3. Support of projects that develop unbiased and efficient methods for formalization of CER results. At present, guidelines, performance measures, and clinical decision support tools are the primary approaches to formalizing CER evidence into clinical-practice recommendations and tools that can be used to disseminate CER results and CER-based practices. Methods for developing and refining these tools and assuring that they are unbiased are still a work in progress. Support for research and demonstration projects that develop and study new methods for formalization could lead to more effective, efficient, and unbiased tools.
Research on formalization might focus on methods for assuring transparency through the use of formal panel protocols, criteria development, explicit rating algorithms, and statistical methods for weighting the priority of evidence and the tools that are produced. Development of new HIT applications that could accelerate the use of these methods and reduce the cost of producing such tools could be a key priority.

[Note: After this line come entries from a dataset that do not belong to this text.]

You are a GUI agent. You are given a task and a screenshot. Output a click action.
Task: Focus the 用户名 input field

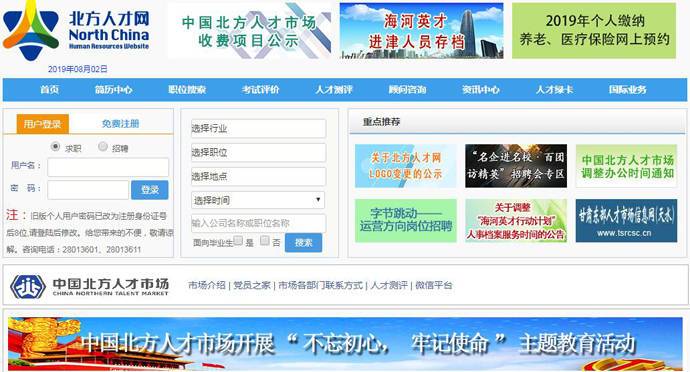[x=108, y=167]
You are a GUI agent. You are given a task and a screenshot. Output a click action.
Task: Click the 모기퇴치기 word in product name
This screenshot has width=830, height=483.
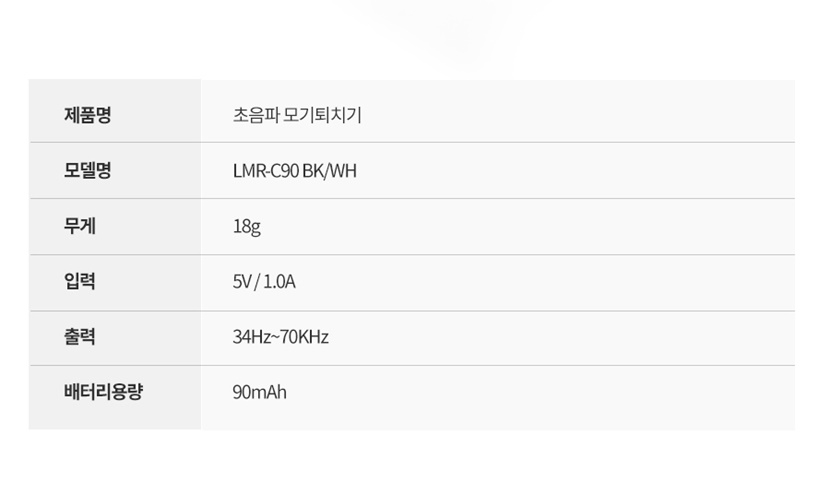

4. Support of projects that enhance the utility of CER results by demonstrating and evaluating models for the use of decision aids by clinicians and patients. Effective clinical practice is built on effective clinical decisionmaking. Shared decisionmaking is inherently difficult to implement because of incomplete information and information asymmetries between professionals and patients. One of the major contributions of CER is the provision of information professionals and patients can use to arrive at optimal diagnostic and treatment decisions. But financial incentives, marketing, and prior beliefs complicate the task of introducing CER evidence.
Our results suggest that designing more-effective decision aids, training professionals to use them, and strategies for embedding them in routine practice have all proven challenging. Research and evaluation projects that lead to better decision aids and more effective use of them could increase the demand for and impact of CER.
5. Support of research into the ways in which CER evidence is used by integrated delivery systems. While a small number of experts from integrated delivery systems participated in our discussions, a more systematic assessment of the ways in which these organizations use CER evidence merits further study. Because integrated systems routinely evaluate evidence with the explicit goal of developing clinical-guidance tools, they may have unique perspectives on which CER topics are likely to have the greatest impact on clinical practice. In addition, lessons learned by integrated systems involving the translation of CER evidence into practice could provide insight into the development of policies that are useful outside of these systems. For example, we learned that integrated systems are more likely to have their own guideline-development processes, sophisticated HIT systems, and greater levels of patient trust—all of which are conducive to CER translation. Future studies might engage these organizations to elicit best practices in CER translation and evaluate which strategies may be transferrable to nonintegrated delivery settings.